Meyve olgunlaşınca yere düşer.
Guava ağacının altı, ben uyurken dallardan kendilerini yere bırakan guavalarla doldu.
Bazılarını çimenler gizledi, onları bulmak için ellerimi yeşil ve serin ekşilicelerin (oxalis) içinde dolaştırmam gerekir.
Bazıları güneşlenmek için yere uzanan hamile kadınlar gibi göbekleri yukarıda, açıkta dinleniyor.
Günler geçtikçe yere düşenler çoğalacak.
Ağaç insan yesin diye meyve vermez, her ne kadar insan dünyanın bütün meyvelerine el koymuş ise de. Çoğalmak için yapar.
Meyve veren ağaçlar yeryüzünde insanlardan çok önce var oldular. Umarım, insanlardan çok sonra da olmaya devam edecekler.
Meyve ağacın tohum yapma yöntemidir, tohum ağacın ağaç yapma yöntemi.
● ● ● ● ●
# [Alıştırmalar]
1. Guava ağacıyla ilgili metinde "Meyve olgunlaşınca yere" ile başlayıp "yere düşenler çoğalacak." ile süren bölümü, "çimenler" yerine "otlar" koyarak lütfen yeniden yazın.
2. Guava ağacıyla ilgili metnin devamını, son cümlesinden sonrasını getirerek yazın.
Kayıtlar, guava ağacıyla ilgili metinden ayrı bir malzemedir.
● ● ● ● ●
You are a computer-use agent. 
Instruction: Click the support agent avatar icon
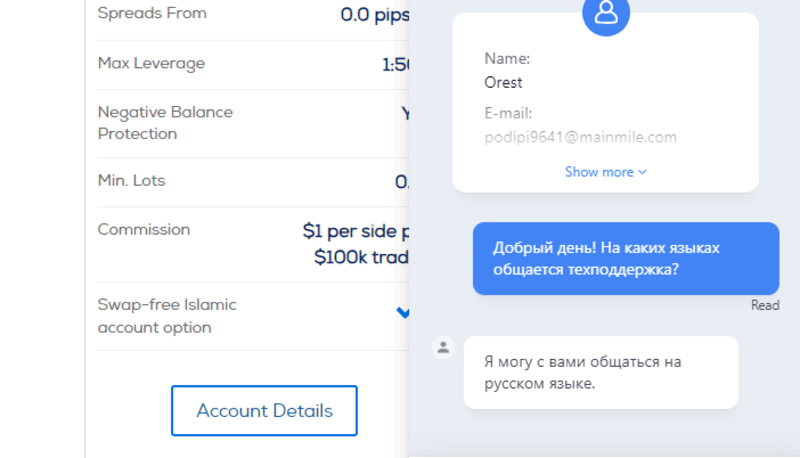[443, 348]
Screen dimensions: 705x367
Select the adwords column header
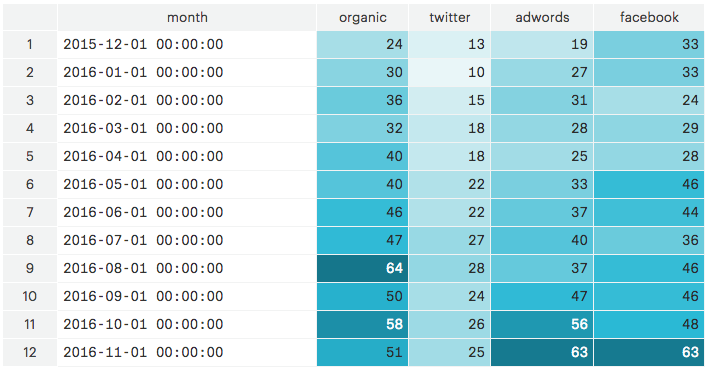point(542,18)
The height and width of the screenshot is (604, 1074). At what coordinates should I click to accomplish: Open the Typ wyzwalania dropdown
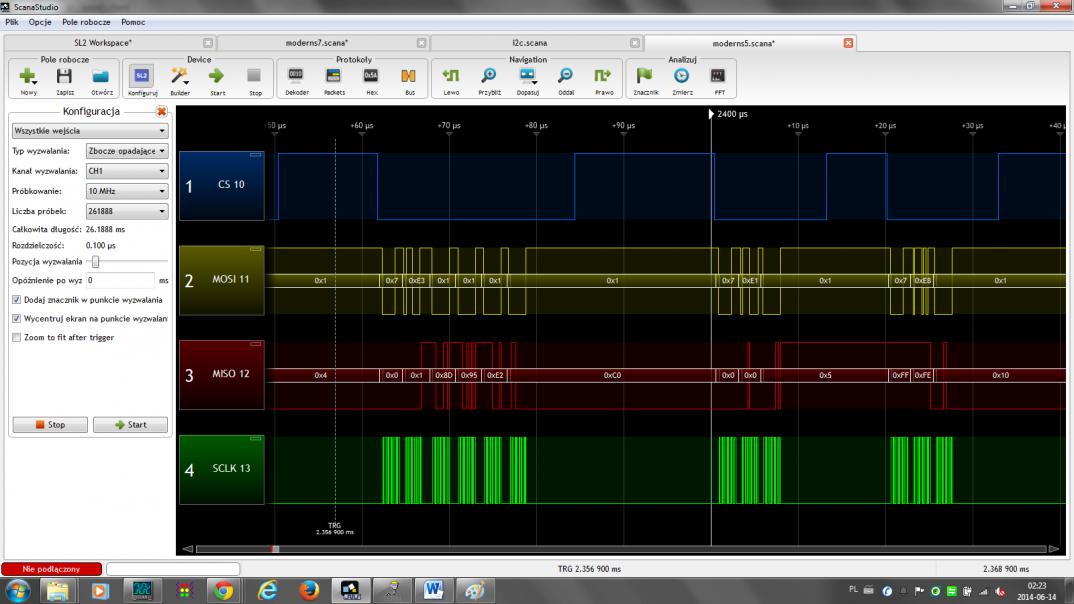tap(126, 151)
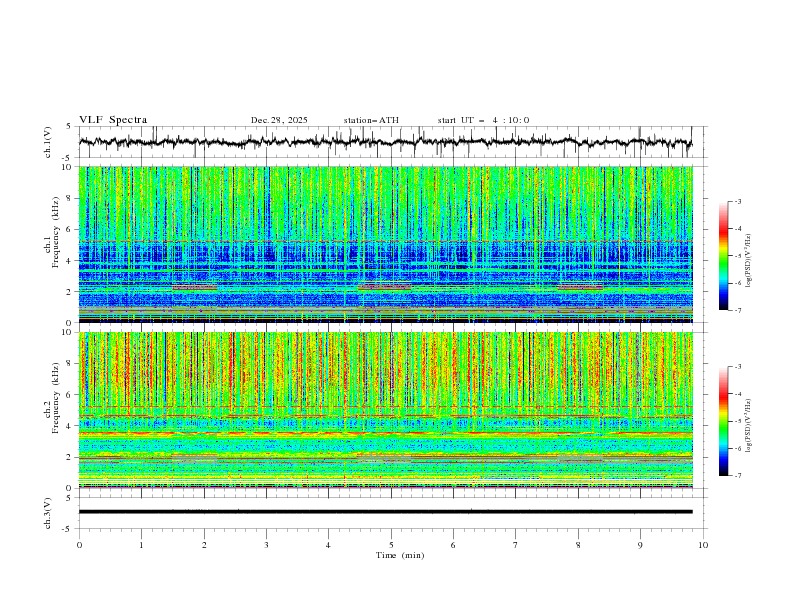This screenshot has height=612, width=792.
Task: Click the ch.1(V) waveform trace panel
Action: pos(390,142)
● ● ● ● ●
# [Alıştırma Sonuçları]
1.
Meyve olgunlaşınca yere düşer.
Guava ağacının altı, ben uyurken dallardan kendilerini yere bırakan guavalarla doldu.
Bazılarını otlar gizledi, onları bulmak için ellerimi yeşil ve serin ekşilicelerin (oxalis) içinde dolaştırmam gerekir.
Bazıları güneşlenmek için yere uzanan hamile kadınlar gibi göbekleri yukarıda, açıkta dinleniyor.
Günler geçtikçe yere düşenler çoğalacak.

2.
Ağaç, tohumlarına mümkün olduğu kadar çok şans vermek için meyvelerini aşamalı şekilde olgunlaştırır. Hepsi bir anda düşse, birkaç hayvan onları o gün tüketebilir, tek bir şansı olur, bütün parasını rulette tek bir sayıya basanlar gibi.
Bazı ağaçlar, guava ve incir, olgunlaşır olgunlaşmaz meyvelerini döker.
Mısır inciri olgunlaşan, Kıbrıslı söylemiyle “pişen” meyvelerini, uzun süre bırakmaz, kırmızı-mor bir renk alıncaya, neredeyse baharda çiçek açıncaya kadar tutar.
Yere düşen ve çürümeye başlayan meyve size ölmüş gibi gelebilir, ama sağ ve sağlamdır. Yeni bir hayata başlamıştır. Kuşlar ve başka meyveci yaratıklar onları yiyecek ve tohumlarını ağacın gitmesi mümkün olmayan yerlere, hem de bir gübre topakçığı içinde, bırakacak.
Ağaç, ağaçlar olacak. Var olan, daha insanın keşfetmediği bir yolla fidanlar anne ağaca “ben doğdum,” mesajı bile yollayabilirler.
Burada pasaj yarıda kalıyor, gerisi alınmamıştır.